Affaire Covec : tout savoir sur ce scandale à 32 milliards FCFA !
Alors que les autorités de la 5eme République tiennent un discours en faveur de l’assainissement de la vie publique, l’affaire opposant la société chinoise Covec par sa filiale au Gabon au compatriote Sima révèle une persistance de mauvaises habitudes de certains tapis dans l’ombre. Les plaignants allèguent de manœuvres frauduleuses pour parvenir à des extorsions de fonds d’autrui. Le placement sous mandat de dépôt du principal mis en cause semble démontrer que l’affaire devient de plus en plus sérieuse.
Le contentieux puise sa source dans une créance de 32 milliards de FCFA, née du préfinancement des travaux de la route Ndendé-Tshibanga par l’entreprise étatique chinoise Covec. Bien que la substance de cette créance ait été certifiée par divers audits d’experts locaux, son recouvrement aurait engendré une dérive procédurale inouïe. Le dénommé Sima, initialement mandaté de la société, est aujourd’hui mis en cause pour avoir prétendument poursuivi ses activités de recouvrement.
Covec Gabon, roulée dans la farine ?
Ce dernier aurait agi en dépit d’un protocole de liquidation de mandat dûment acté devant le parquet. L’instruction judiciaire s’attache désormais à qualifier des faits qui, sous réserve d’un jugement définitif, s’apparentent à une escroquerie et à une extorsion de fonds. Il est reproché au suspect d’avoir unilatéralement altéré les termes contractuels afin d’induire en erreur le Tribunal de Commerce de Libreville pour obtenir une décision de paiement à son profit.
Ces manœuvres peu orthodoxes auraient permis le décaissement de près de 400 millions de FCFA via la Caisse de Dépôts et Consignations (CDC), selon les dires du mis en cause sur Gabon 24. Il s’en serait suivi un système de rétro-commissions qui aurait impliqué des auxiliaires de justice. Deux huissiers et un avocat sont cités dans ce qui s’apparente, selon les premiers éléments de l’enquête, à une collusion de facilitation pour le transit des fonds. Récemment, le principal suspect a été placé sous mandat de dépôt à la prison centrale de Libreville.

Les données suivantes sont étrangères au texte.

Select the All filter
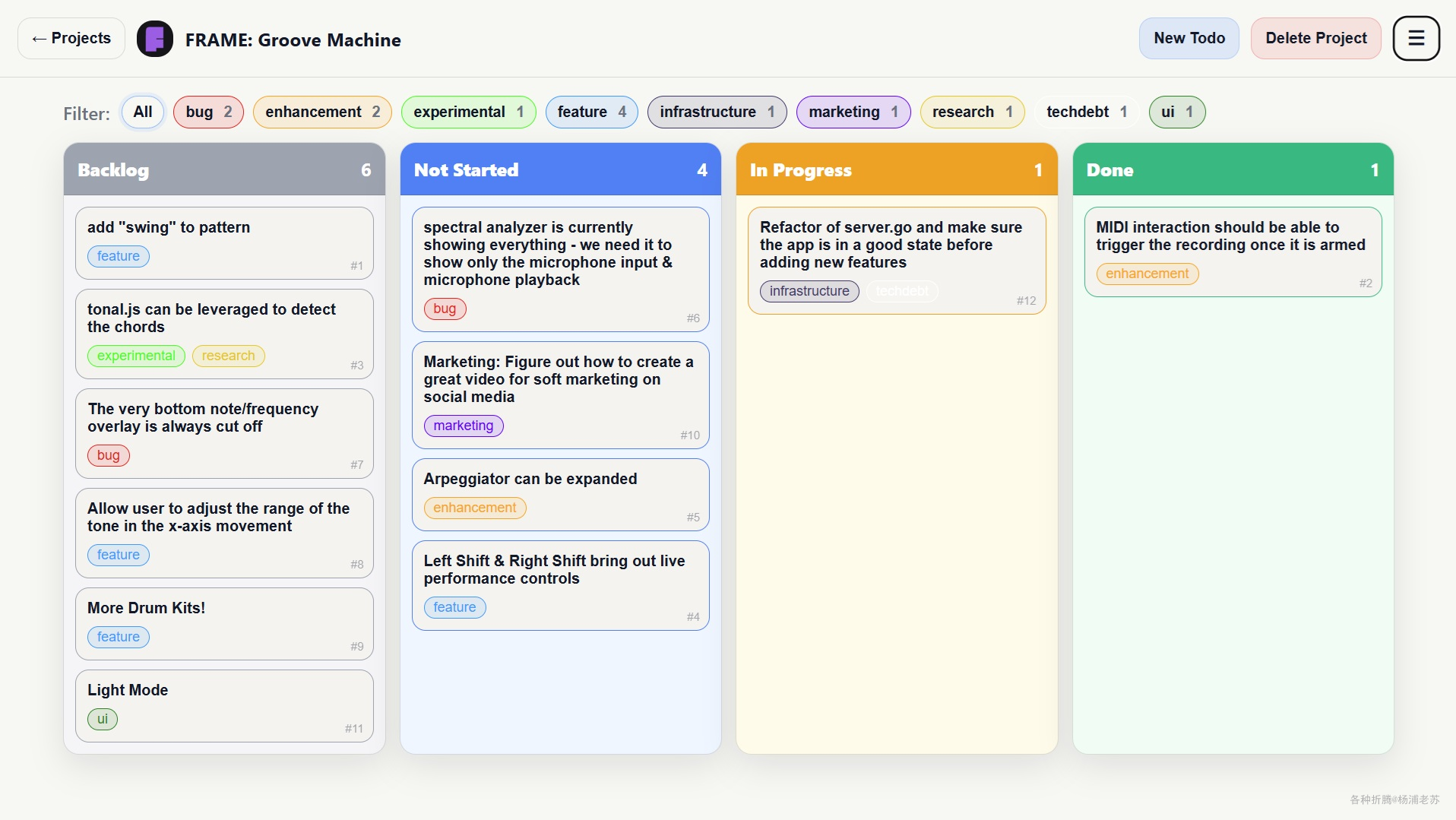Image resolution: width=1456 pixels, height=820 pixels. tap(143, 112)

Parallèlement, deux clercs d’huissiers, après avoir été entendus, ont recouvré leur liberté. Ces derniers doivent rester à la disposition du magistrat instructeur. L’enquête vise à déterminer le degré de participation de chaque protagoniste. Des premiers acteurs aux acteurs de la chaîne judiciaire ou administrative qui auraient influencé d’une manière ou d’une autre l’opération de manière intéressée. L’ombre d’une intervention occulte d’un « haut dignitaire » plane sur le dossier. Ce qui pimente l’enquête du parquet qui ne devrait pas trembler pour mettre hors d’état de nuire les complices.